» **Records provided**:
::::::
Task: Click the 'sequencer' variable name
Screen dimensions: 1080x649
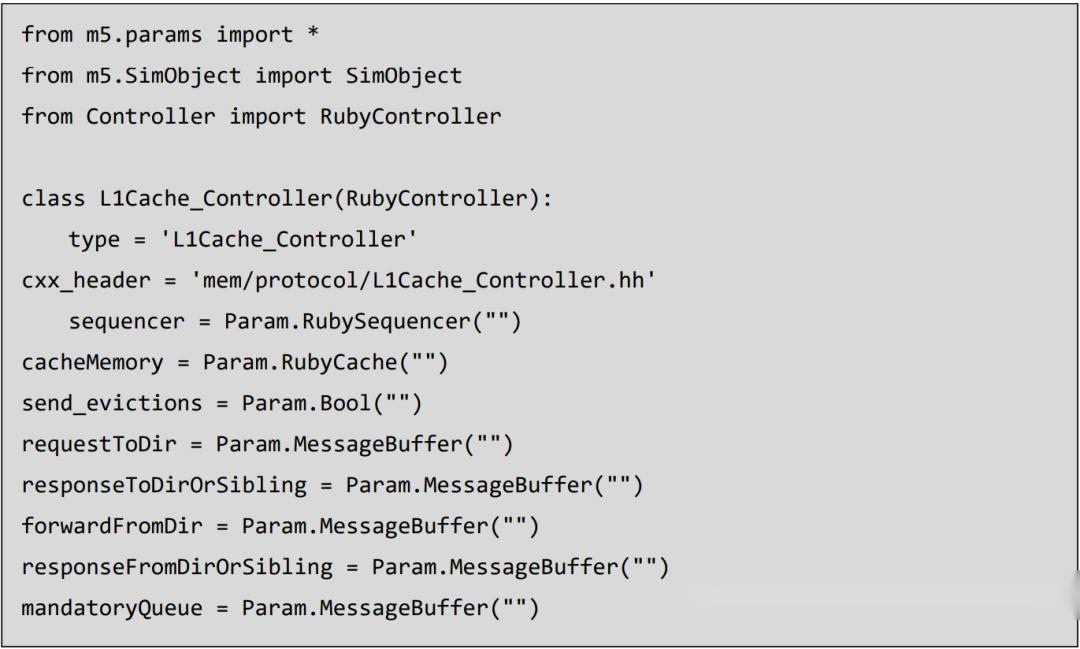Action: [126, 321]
::::::
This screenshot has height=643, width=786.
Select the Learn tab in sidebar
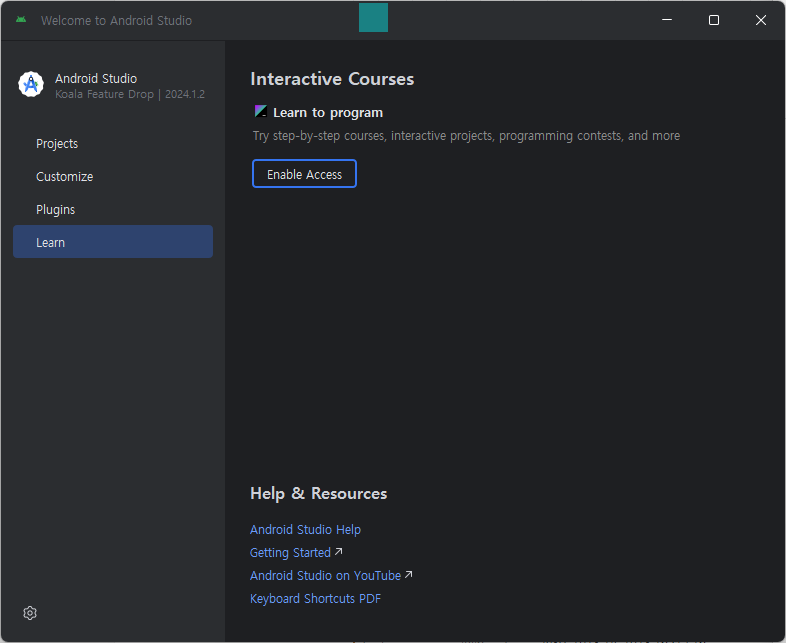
::::::
» **Assignment**: Copy the lines above exactly. Start with the line containing "This screenshot has height=643, width=786.", end with the line containing "Select the Learn tab in sidebar", and include both.

» **Result for this exercise**:
This screenshot has height=643, width=786.
Select the Learn tab in sidebar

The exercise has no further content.